In conclusion, we find no reversible error in the instructions, other than error that need not be considered in view of our ruling as to damages, hereinafter to be discussed.

C. Was there error in rulings on admission and rejection of evidence?

1. As to Liability

Appellants urge that much evidence offered by them was wrongfully excluded by the trial court. They charge that this evidence went not only to the measure of damages, but to causation and liability. Motions for a directed verdict and for judgment non obstante veredicto were made, not only upon the grounds that plaintiffs had failed to prove (a) any con•duct outside the agricultural cooperatives’ exemptions; (b) any combination or conspiracy to restrain trade, or (c) any monopoly control or capacity or intent, but also upon the grounds (d) that plaintiffs had failed to prove injuries proximately resulting from any act of defendants, or (e) the amount of any damages claimed to have resulted to plaintiffs.

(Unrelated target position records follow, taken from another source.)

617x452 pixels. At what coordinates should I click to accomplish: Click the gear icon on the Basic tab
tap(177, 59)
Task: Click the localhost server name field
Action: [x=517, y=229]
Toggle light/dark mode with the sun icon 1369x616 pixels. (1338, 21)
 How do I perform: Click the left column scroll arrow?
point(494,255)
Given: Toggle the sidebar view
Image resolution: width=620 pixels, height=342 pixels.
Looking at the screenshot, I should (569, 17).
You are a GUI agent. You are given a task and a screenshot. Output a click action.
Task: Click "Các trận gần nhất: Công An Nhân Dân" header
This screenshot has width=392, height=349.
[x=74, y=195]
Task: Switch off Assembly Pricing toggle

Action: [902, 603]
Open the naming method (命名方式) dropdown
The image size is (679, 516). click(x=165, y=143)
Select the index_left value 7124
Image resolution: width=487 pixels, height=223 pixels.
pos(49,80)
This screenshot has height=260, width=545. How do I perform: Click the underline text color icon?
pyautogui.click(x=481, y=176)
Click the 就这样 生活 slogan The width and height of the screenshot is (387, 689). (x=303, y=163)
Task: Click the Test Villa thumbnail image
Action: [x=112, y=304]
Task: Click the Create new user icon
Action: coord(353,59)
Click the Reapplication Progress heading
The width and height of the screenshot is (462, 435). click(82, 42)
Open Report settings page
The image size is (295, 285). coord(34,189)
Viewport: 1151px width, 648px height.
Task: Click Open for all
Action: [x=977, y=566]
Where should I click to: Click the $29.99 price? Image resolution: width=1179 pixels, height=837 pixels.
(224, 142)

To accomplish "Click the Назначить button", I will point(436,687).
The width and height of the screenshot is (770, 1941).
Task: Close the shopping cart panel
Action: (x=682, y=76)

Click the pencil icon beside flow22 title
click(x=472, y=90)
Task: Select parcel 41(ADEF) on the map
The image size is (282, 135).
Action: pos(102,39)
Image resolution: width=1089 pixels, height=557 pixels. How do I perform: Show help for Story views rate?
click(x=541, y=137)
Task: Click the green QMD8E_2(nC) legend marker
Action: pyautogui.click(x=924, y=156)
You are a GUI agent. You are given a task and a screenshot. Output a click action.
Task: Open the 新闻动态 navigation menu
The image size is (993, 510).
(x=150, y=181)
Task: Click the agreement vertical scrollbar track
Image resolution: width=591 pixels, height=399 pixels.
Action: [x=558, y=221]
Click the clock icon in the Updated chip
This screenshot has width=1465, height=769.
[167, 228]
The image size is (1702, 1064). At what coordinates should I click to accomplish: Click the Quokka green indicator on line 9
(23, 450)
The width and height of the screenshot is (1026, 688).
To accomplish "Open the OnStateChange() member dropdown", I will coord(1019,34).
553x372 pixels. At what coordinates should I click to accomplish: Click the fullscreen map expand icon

When Winekler asked in his second conversation with Finley for a contract similar to the TreeSweet and Silzle contracts, he was told he could not have the same type of contract. “I told him I ■* * * was having plenty of trouble * * * with those we did have contracts with wanting more fruit, rather than less fruit, so I just couldn’t give him a contract and cut off our old customers.”

Appellants sought to introduce evidence “heard from others in the industry” that Winekler & Smith’s juice was regularly watered and adulterated, and was of poor and inferior quality, and that ■such facts were in defendants’ corporate “mind” when it refused to deal with Winekler & Smith in 1951, and this excused its “refusal” to so deal. This, of course, was, if admissible, material not only on the issue of liability, but also on the nature and extent of damages that proximately resulted from any liability found.

The difficulty with appellants’ position with respect to admissibility on the question of liability was that specific information as to such “watering” had not reached the appellants at the time of their “refusal” in 1951. They had suspected that such facts existed; there had been rumors thereof, but no substantiation amounting to proof. We take it if a person charged with making a decision (which may or may not be a violation of law, dependent upon the intent and purpose and effect which accompanies it) is willing to rest such decision on surmise, suspicion, conjecture, and intuition, he has that right, but so acts at his peril. He may be called upon to justify it. Subsequently discovered facts cannot be introduced to fortify the strength of the facts upon which such previous surmise, conjecture and suspicion was based, but subsequently discovered facts could be utilized as a defense to the amount of damages claimed to have proximately flowed as a result of defendants’ actions, whether such facts were known or unknown at the time the decision was made.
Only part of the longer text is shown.